The past few weeks I have constantly been exhausted. Two weeks ago when I was out on a run I felt like falling asleep while running. It was a crazy feeling. Most days I was walking around in a fog, doing stupid things like locking myself out of the house, constantly forgetting what I was looking for, and falling asleep at 8pm without doing anything tiring during the day.
There is only one thing to do in this situation - strategic detox. Time to cut out sugar (including sweeteners), caffeine and wheat and see what the culprit is. After just a few days, I already feel worlds better. I'm pretty sure the Easter holiday and all of the lovely chocolate I've been consuming since contributed to my downfall.
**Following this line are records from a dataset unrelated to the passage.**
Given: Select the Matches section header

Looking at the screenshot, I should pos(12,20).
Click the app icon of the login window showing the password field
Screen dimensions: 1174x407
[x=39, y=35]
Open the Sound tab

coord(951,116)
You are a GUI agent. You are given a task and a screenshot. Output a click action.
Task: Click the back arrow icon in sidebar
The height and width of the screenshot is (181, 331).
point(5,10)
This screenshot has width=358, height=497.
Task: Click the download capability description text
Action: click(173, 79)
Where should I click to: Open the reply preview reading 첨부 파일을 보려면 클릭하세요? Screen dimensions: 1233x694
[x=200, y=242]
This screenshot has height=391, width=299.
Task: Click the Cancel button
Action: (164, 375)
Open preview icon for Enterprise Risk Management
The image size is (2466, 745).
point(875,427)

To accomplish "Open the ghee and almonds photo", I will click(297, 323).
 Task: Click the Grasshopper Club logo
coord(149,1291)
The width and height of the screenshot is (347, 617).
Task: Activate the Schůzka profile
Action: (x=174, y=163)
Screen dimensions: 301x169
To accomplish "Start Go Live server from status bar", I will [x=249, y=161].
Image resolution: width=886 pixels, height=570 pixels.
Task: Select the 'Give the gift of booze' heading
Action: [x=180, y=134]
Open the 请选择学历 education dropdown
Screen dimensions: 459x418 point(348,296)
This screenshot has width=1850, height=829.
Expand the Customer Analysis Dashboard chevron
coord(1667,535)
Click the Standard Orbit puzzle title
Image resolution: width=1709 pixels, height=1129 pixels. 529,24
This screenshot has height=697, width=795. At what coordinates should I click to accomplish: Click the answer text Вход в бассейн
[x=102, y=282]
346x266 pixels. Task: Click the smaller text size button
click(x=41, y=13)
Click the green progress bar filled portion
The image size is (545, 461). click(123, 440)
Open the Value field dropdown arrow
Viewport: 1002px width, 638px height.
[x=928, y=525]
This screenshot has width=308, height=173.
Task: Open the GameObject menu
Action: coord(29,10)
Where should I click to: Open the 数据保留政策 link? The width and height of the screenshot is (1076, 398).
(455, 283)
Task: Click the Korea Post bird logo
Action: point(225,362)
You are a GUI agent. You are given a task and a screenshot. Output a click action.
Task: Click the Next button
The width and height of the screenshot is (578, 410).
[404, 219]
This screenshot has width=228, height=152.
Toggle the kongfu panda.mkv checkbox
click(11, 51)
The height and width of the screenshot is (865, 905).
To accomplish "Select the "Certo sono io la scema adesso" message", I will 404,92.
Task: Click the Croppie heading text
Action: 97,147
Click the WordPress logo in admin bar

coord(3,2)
I usually don't care that much about eating bread in my daily routine, but man I want some now. What's a girl to do? The low-carb queen The Londoner had my answer. This bread is fantastic. It's not the kind of bread you'd want to make a sandwich with necessarily, it's more like a quick bread in consistency.
I've gotten in the routine of making a loaf when it's convenient and then putting it in the fridge and slicing off a few pieces in the morning for breakfast. I like to have it toasted with a little bit of butter, I'm simple that way, but it's good with peanut butter too. I've also had it with eggless "egg salad," and it worked beautifully.
Because it's made with flax seed, it's loaded with good-for-you nutrients. Almonds round out the flavor, and the eggs pump up the protein. It's a nutritional dream! You can buy almond meal for a smoother bread, or grind your own almonds to give your loaf a more rustic, grainy texture. Either way, you can't lose.
Grain-Free Protein Bread
from The Londoner
- 1 cup flaxseed meal
- 1/2 cup ground almonds or almond meal
- 1 tsp baking powder
- 1/2 tsp salt
- 4 eggs
- 3 tbsp water
Preheat oven to 400º. Spray or line a medium sized loaf pan with parchment paper.
In a small bowl beat eggs and water.
In a medium bowl mix flaxseed, almonds, baking powder, and salt. Add eggs to dry mixture and mix well. Pour batter into prepared pan.
Bake for 20-25 minutes until firm to the touch.
Remove from the pan and cool on a rack. Slice and enjoy!
The above nutrition facts are for one slice when the loaf is cut into 12 slices. I'm just estimating, but I think I get more than 12 out of each loaf. I hope you like this recipe as much as I do! I will share some of my other detox recipes soon. Cheers!